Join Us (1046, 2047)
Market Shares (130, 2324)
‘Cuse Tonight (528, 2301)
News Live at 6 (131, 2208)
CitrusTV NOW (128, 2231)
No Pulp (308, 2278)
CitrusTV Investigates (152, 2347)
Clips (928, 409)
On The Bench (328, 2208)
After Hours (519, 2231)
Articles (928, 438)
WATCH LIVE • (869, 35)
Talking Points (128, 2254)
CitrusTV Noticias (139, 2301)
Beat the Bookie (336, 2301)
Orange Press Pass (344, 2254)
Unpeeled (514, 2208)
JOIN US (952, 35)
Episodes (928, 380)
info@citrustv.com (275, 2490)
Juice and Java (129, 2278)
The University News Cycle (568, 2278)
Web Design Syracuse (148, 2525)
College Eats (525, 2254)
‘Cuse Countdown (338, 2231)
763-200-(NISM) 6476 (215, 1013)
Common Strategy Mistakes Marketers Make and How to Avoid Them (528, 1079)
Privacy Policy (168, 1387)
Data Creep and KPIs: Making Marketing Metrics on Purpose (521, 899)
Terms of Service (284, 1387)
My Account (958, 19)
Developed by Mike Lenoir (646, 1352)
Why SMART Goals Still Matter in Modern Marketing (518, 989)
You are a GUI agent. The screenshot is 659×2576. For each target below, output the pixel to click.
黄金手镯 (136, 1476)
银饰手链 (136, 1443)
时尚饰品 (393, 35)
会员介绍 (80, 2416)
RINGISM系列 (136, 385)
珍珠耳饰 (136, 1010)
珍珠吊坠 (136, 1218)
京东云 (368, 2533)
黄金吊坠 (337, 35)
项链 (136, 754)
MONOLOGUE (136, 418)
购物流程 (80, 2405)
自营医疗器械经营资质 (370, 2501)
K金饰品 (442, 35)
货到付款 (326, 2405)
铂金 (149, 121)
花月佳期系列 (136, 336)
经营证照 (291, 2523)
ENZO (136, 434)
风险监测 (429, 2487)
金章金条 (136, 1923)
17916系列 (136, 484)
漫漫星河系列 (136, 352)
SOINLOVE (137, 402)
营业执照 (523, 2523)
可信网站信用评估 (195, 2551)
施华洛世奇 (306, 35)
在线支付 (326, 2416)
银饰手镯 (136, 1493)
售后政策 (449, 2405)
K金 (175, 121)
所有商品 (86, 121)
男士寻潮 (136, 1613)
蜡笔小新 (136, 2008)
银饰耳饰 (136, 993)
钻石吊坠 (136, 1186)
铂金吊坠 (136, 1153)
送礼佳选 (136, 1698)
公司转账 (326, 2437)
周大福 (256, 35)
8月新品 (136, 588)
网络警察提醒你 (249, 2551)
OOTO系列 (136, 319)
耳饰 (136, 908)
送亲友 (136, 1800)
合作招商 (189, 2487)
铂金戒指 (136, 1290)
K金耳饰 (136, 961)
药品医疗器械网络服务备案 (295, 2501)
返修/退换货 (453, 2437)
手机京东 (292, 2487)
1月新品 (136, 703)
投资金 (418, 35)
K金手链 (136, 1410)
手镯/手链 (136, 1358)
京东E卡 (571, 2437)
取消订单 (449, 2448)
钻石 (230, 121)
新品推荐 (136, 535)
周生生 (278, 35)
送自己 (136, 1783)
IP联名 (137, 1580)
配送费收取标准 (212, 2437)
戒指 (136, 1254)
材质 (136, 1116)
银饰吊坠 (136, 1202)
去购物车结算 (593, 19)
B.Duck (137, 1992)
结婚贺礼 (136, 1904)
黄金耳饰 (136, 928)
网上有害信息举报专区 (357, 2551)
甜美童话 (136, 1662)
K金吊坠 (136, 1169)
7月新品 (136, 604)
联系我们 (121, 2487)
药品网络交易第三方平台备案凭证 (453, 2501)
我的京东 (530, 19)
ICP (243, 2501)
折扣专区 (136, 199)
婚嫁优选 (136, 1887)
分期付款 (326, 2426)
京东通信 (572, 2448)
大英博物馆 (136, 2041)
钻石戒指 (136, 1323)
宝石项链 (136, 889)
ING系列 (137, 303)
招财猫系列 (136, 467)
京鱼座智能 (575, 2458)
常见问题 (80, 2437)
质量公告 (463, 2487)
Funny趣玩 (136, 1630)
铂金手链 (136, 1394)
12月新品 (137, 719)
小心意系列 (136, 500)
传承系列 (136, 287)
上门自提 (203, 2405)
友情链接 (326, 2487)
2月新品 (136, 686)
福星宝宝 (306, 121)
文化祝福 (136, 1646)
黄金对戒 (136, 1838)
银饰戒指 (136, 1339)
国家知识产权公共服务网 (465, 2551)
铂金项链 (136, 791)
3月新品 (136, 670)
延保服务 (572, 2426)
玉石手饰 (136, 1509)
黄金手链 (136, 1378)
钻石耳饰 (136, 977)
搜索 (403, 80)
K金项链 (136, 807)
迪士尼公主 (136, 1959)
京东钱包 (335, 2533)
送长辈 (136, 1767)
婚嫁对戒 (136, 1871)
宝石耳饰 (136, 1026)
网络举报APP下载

WORK TASK >>
All records should be written out again exactly as given.

ANSWER SPACE >>
Join Us (1046, 2047)
Market Shares (130, 2324)
‘Cuse Tonight (528, 2301)
News Live at 6 (131, 2208)
CitrusTV NOW (128, 2231)
No Pulp (308, 2278)
CitrusTV Investigates (152, 2347)
Clips (928, 409)
On The Bench (328, 2208)
After Hours (519, 2231)
Articles (928, 438)
WATCH LIVE • (869, 35)
Talking Points (128, 2254)
CitrusTV Noticias (139, 2301)
Beat the Bookie (336, 2301)
Orange Press Pass (344, 2254)
Unpeeled (514, 2208)
JOIN US (952, 35)
Episodes (928, 380)
info@citrustv.com (275, 2490)
Juice and Java (129, 2278)
The University News Cycle (568, 2278)
Web Design Syracuse (148, 2525)
College Eats (525, 2254)
‘Cuse Countdown (338, 2231)
763-200-(NISM) 6476 (215, 1013)
Common Strategy Mistakes Marketers Make and How to Avoid Them (528, 1079)
Privacy Policy (168, 1387)
Data Creep and KPIs: Making Marketing Metrics on Purpose (521, 899)
Terms of Service (284, 1387)
My Account (958, 19)
Developed by Mike Lenoir (646, 1352)
Why SMART Goals Still Matter in Modern Marketing (518, 989)
You are a GUI agent. The screenshot is 659×2576. For each target below, output the pixel to click.
黄金手镯 (136, 1476)
银饰手链 (136, 1443)
时尚饰品 (393, 35)
会员介绍 (80, 2416)
RINGISM系列 (136, 385)
珍珠耳饰 (136, 1010)
珍珠吊坠 (136, 1218)
京东云 (368, 2533)
黄金吊坠 (337, 35)
项链 (136, 754)
MONOLOGUE (136, 418)
购物流程 (80, 2405)
自营医疗器械经营资质 (370, 2501)
K金饰品 (442, 35)
货到付款 (326, 2405)
铂金 (149, 121)
花月佳期系列 (136, 336)
经营证照 (291, 2523)
ENZO (136, 434)
风险监测 (429, 2487)
金章金条 (136, 1923)
17916系列 (136, 484)
漫漫星河系列 (136, 352)
SOINLOVE (137, 402)
营业执照 (523, 2523)
可信网站信用评估 (195, 2551)
施华洛世奇 (306, 35)
在线支付 (326, 2416)
银饰手镯 (136, 1493)
售后政策 (449, 2405)
K金 (175, 121)
所有商品 (86, 121)
男士寻潮 (136, 1613)
蜡笔小新 (136, 2008)
银饰耳饰 (136, 993)
钻石吊坠 (136, 1186)
铂金吊坠 (136, 1153)
送礼佳选 (136, 1698)
公司转账 (326, 2437)
周大福 (256, 35)
8月新品 (136, 588)
网络警察提醒你 (249, 2551)
OOTO系列 (136, 319)
耳饰 (136, 908)
送亲友 (136, 1800)
合作招商 (189, 2487)
铂金戒指 (136, 1290)
K金耳饰 (136, 961)
药品医疗器械网络服务备案 (295, 2501)
返修/退换货 (453, 2437)
手机京东 (292, 2487)
1月新品 (136, 703)
投资金 (418, 35)
K金手链 (136, 1410)
手镯/手链 (136, 1358)
京东E卡 (571, 2437)
取消订单 (449, 2448)
钻石 (230, 121)
新品推荐 (136, 535)
周生生 (278, 35)
送自己 (136, 1783)
IP联名 (137, 1580)
配送费收取标准 (212, 2437)
戒指 (136, 1254)
材质 (136, 1116)
银饰吊坠 (136, 1202)
去购物车结算 (593, 19)
B.Duck (137, 1992)
结婚贺礼 (136, 1904)
黄金耳饰 (136, 928)
网上有害信息举报专区 (357, 2551)
甜美童话 (136, 1662)
K金吊坠 (136, 1169)
7月新品 (136, 604)
联系我们 (121, 2487)
药品网络交易第三方平台备案凭证 (453, 2501)
我的京东 (530, 19)
ICP (243, 2501)
折扣专区 (136, 199)
婚嫁优选 (136, 1887)
分期付款 (326, 2426)
京东通信 (572, 2448)
大英博物馆 (136, 2041)
钻石戒指 (136, 1323)
宝石项链 (136, 889)
ING系列 (137, 303)
招财猫系列 (136, 467)
京鱼座智能 (575, 2458)
常见问题 (80, 2437)
质量公告 (463, 2487)
Funny趣玩 (136, 1630)
铂金手链 (136, 1394)
12月新品 (137, 719)
小心意系列 (136, 500)
传承系列 (136, 287)
上门自提 (203, 2405)
友情链接 (326, 2487)
2月新品 (136, 686)
福星宝宝 (306, 121)
文化祝福 (136, 1646)
黄金对戒 (136, 1838)
银饰戒指 (136, 1339)
国家知识产权公共服务网 (465, 2551)
铂金项链 (136, 791)
3月新品 (136, 670)
延保服务 (572, 2426)
玉石手饰 (136, 1509)
黄金手链 (136, 1378)
钻石耳饰 (136, 977)
搜索 (403, 80)
K金项链 (136, 807)
迪士尼公主 (136, 1959)
京东钱包 (335, 2533)
送长辈 (136, 1767)
婚嫁对戒 (136, 1871)
宝石耳饰 (136, 1026)
网络举报APP下载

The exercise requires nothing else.